→ **Material for this exercise**
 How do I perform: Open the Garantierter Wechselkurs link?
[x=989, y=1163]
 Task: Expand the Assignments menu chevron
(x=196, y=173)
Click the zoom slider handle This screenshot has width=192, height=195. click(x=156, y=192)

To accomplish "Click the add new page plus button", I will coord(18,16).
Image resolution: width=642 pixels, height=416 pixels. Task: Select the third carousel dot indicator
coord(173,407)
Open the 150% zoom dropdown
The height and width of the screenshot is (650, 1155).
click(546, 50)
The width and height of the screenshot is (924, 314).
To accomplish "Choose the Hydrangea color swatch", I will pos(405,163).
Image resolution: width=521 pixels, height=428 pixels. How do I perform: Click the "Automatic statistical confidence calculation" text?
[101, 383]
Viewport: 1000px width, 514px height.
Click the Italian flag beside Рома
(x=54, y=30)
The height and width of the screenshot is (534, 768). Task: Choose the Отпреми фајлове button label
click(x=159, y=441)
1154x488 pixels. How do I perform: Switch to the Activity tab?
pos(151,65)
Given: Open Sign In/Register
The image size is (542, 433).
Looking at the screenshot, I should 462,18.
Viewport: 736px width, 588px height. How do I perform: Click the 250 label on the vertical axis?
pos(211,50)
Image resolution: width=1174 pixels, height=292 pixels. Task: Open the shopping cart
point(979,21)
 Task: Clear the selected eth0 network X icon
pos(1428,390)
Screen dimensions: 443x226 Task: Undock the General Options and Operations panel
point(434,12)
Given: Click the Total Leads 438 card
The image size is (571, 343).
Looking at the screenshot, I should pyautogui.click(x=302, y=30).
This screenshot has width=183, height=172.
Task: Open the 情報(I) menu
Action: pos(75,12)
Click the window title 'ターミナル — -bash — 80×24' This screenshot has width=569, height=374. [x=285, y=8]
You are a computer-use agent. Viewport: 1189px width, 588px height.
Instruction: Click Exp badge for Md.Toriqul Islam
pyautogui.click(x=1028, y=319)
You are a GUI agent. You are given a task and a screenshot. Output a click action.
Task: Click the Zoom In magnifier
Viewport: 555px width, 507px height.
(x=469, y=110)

→ **What to produce**
Your task is to reproduce the entire listing exactly as it appears.

→ **Exercise answer**
 How do I perform: Open the Garantierter Wechselkurs link?
[x=989, y=1163]
 Task: Expand the Assignments menu chevron
(x=196, y=173)
Click the zoom slider handle This screenshot has width=192, height=195. click(x=156, y=192)

To accomplish "Click the add new page plus button", I will coord(18,16).
Image resolution: width=642 pixels, height=416 pixels. Task: Select the third carousel dot indicator
coord(173,407)
Open the 150% zoom dropdown
The height and width of the screenshot is (650, 1155).
click(546, 50)
The width and height of the screenshot is (924, 314).
To accomplish "Choose the Hydrangea color swatch", I will pos(405,163).
Image resolution: width=521 pixels, height=428 pixels. How do I perform: Click the "Automatic statistical confidence calculation" text?
[101, 383]
Viewport: 1000px width, 514px height.
Click the Italian flag beside Рома
(x=54, y=30)
The height and width of the screenshot is (534, 768). Task: Choose the Отпреми фајлове button label
click(x=159, y=441)
1154x488 pixels. How do I perform: Switch to the Activity tab?
pos(151,65)
Given: Open Sign In/Register
The image size is (542, 433).
Looking at the screenshot, I should 462,18.
Viewport: 736px width, 588px height. How do I perform: Click the 250 label on the vertical axis?
pos(211,50)
Image resolution: width=1174 pixels, height=292 pixels. Task: Open the shopping cart
point(979,21)
 Task: Clear the selected eth0 network X icon
pos(1428,390)
Screen dimensions: 443x226 Task: Undock the General Options and Operations panel
point(434,12)
Given: Click the Total Leads 438 card
The image size is (571, 343).
Looking at the screenshot, I should pyautogui.click(x=302, y=30).
This screenshot has width=183, height=172.
Task: Open the 情報(I) menu
Action: pos(75,12)
Click the window title 'ターミナル — -bash — 80×24' This screenshot has width=569, height=374. [x=285, y=8]
You are a computer-use agent. Viewport: 1189px width, 588px height.
Instruction: Click Exp badge for Md.Toriqul Islam
pyautogui.click(x=1028, y=319)
You are a GUI agent. You are given a task and a screenshot. Output a click action.
Task: Click the Zoom In magnifier
Viewport: 555px width, 507px height.
(x=469, y=110)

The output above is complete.